2012-10-13T14:51:08Z

VAG: /* File Format */ explain several fields

* Extension: hnm
* Company: CRYO Interactive Entertainment
* Samples:

HNM6 is the latest variant of [[HNM]] video format by Cryo. Unlike its previous versions, it has Hi-color video support.

== File Format ==
File consist of a main header, followed by frame chunks. Each frame chunk consist of individual audio and video chunks. All numbers are little-endian.

u8 sig[4] -- file signature, "HNM6"
u8 reserved[2] -- usually 0
u8 audioflags -- nonzero value indicates file has APC sound (not authoritative), bits meaning:
8 : stereo
7..6 : frequency in units of 11025 (i.e. frequency = value * 11025)
u8 bpp
u16 width
u16 height
u32 filesize
u16 frames -- number of frames
u16 frames2 -- upper part of frame counter, ignored by some implementations
u32 reserved3 -- usually 0, but sometimes "V107", "V108" - version?
u16 speed -- playback speed in fps, may be zero (?assume 15 fps then?)
u16 maxbuffer -- number of frame buffers used
u32 maxchunk -- max frame chunk size
u8 note[16]
u8 copyright[16] -- "-Copyright CRYO-"

Each frame chunk begins with u32 chunk size (including this size field), then followed by frame's individual chunks:

u32 chunksize -- chunk size including this field, excluding padding
u16 chunkid -- TWOCC chunk id
u16 reserved
u8 data[]
u8 padding[] -- pads chunk to 4-byte boundary

=== AA Chunk ===
APC Audio. See [[CRYO APC]]

=== BB Chunk ===
Audio continuation.

=== IW Chunk ===
Video frame, WARP format.

=== IX Chunk ===
Video frame, normal format.

== Format modifications ==

At least one known game (Riverworld) uses slightly different HNM6 container format, most likely due to different sound encoding. This format is just a small enhancement of the original, but it's not backward compatible.

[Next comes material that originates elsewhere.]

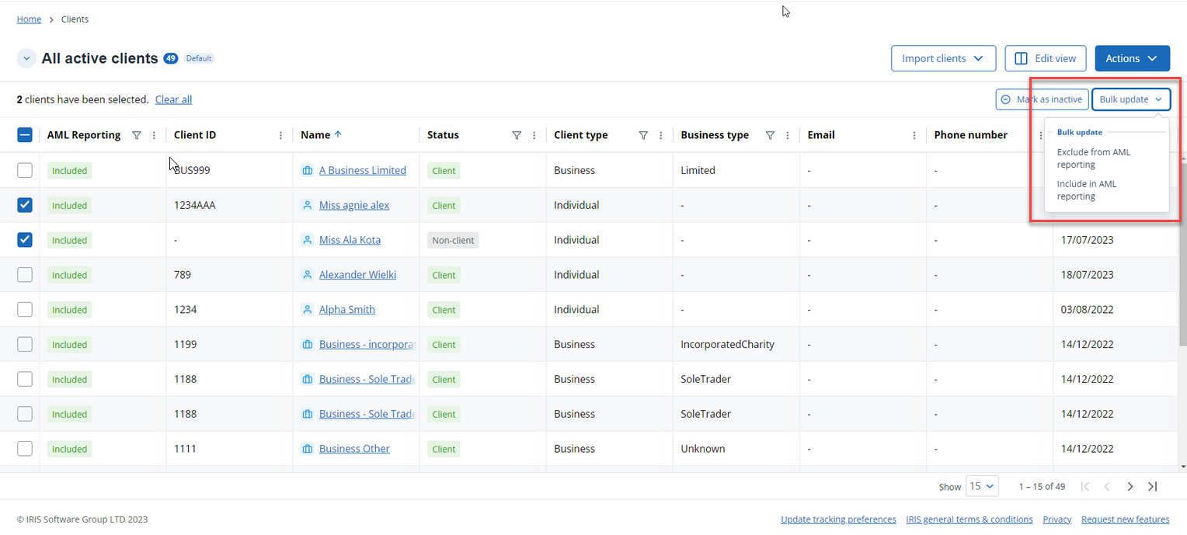
Task: Uncheck the Miss agnie alex row checkbox
Action: [x=25, y=205]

Standard HNM6 header continues with additional audio description header:

u32 freq
u32 bits
u32 channels
u32 ?
u32 ?
u8 copyright[28] -- "HNMS 1.1 by SARRET Hubert\0\0\0"
u32 ? -- some initial audio samples?
u32 ?
u32 ?
u32 ?

Each frame chunk followed by an audio chunk, however, this audio chunk size is not counted by frame's chunk size field.
Frame chunk format:

u32 sig[4] -- "SOUN"
u32 chunksize -- including this preamble
u8 data[]

== Video Format ==
The video compression relies on a concept of Key-blocks, encoded with [[JPEG]]-like algorithm and motion blocks, derived from previously drawn blocks. The frame is encoded in 8x8 or smaller blocks. The Key-blocks are always 8x8 and directly encoded, while motion blocks heavily rely on [[D&C]] approach and various block transformation techniques. Generally, this codec is quite similar to [[4XM]] codec and [[Mobiclip]] codecs, because it's written by the same people.

There are two variants of HNM6 video codec.
* WARP codec. Prototype codec, simplified version. Used in a very little number of games circa 1997.
* Normal (yes, that's how it's called internally) codec. Fully-featured version, widely used.

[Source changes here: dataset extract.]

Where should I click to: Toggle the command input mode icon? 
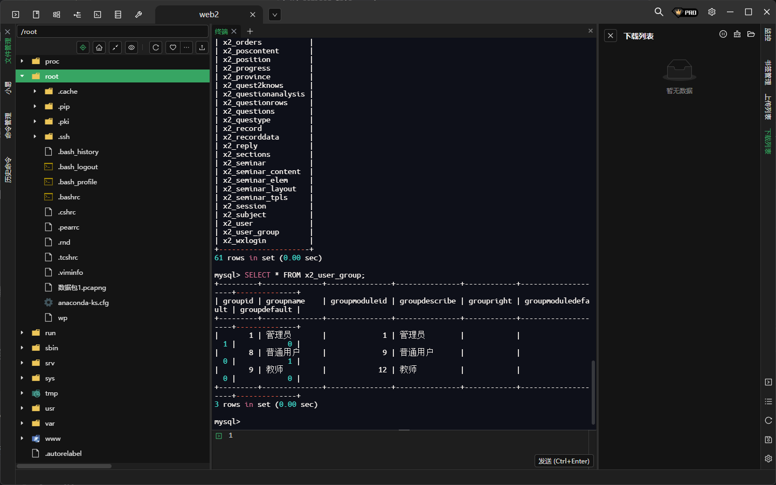tap(219, 436)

Both version has identical bitstream layout. Frame data begins this the following header:

s32 quality -- JPEG quality index, negative value indicates that the frame is a keyframe
u32 bitbuffer -- offset of bitbuffer
u32 motionbuffer -- offset of motion vector buffer
u32 shortmotionbuffer -- offset of short motion vector buffer
u32 jpegbuffer -- offset of jpeg data buffer
u32 jpegend -- offset of jpeg data buffer end

All offsets are little-endian and relative to this header.

* quality is a standard [[JPEG]] quality value (0..100%). Negative value is used to specify a keyframe (for Normal codec only.)
* bitbuffer points to frame's VLC-encoded macroblocks. This kind of data is accessed by a bit-reader with 32-bit internal queue, MSB bit comes out first.
* motion buffer points to array of u16 motion vectors, used to copy blocks from various areas of the frame
* short motion buffer is used for accessing blocks near the current macroblock. Each entry of buffer is 12 bits long, accessed in LSB order.
* jpeg buffer points to array of encoded [[JPEG]] macroblocks

=== Key-blocks decoding ===
Key-blocks are JPEG-encoded blocks in YUV 4:4:4 format. The requantization, [[IDCT]] and colorspace conversion steps are identical to standard [[JPEG]]. Standard zigzag (0,1,8,16,9,...) and quantization tables (16,11,10,16, 24,...; 17,18,24,47,99,...) used as well.

The only custom feature used is the coefficients encoding. Instead of Huffman coding they are stored using RLE scheme.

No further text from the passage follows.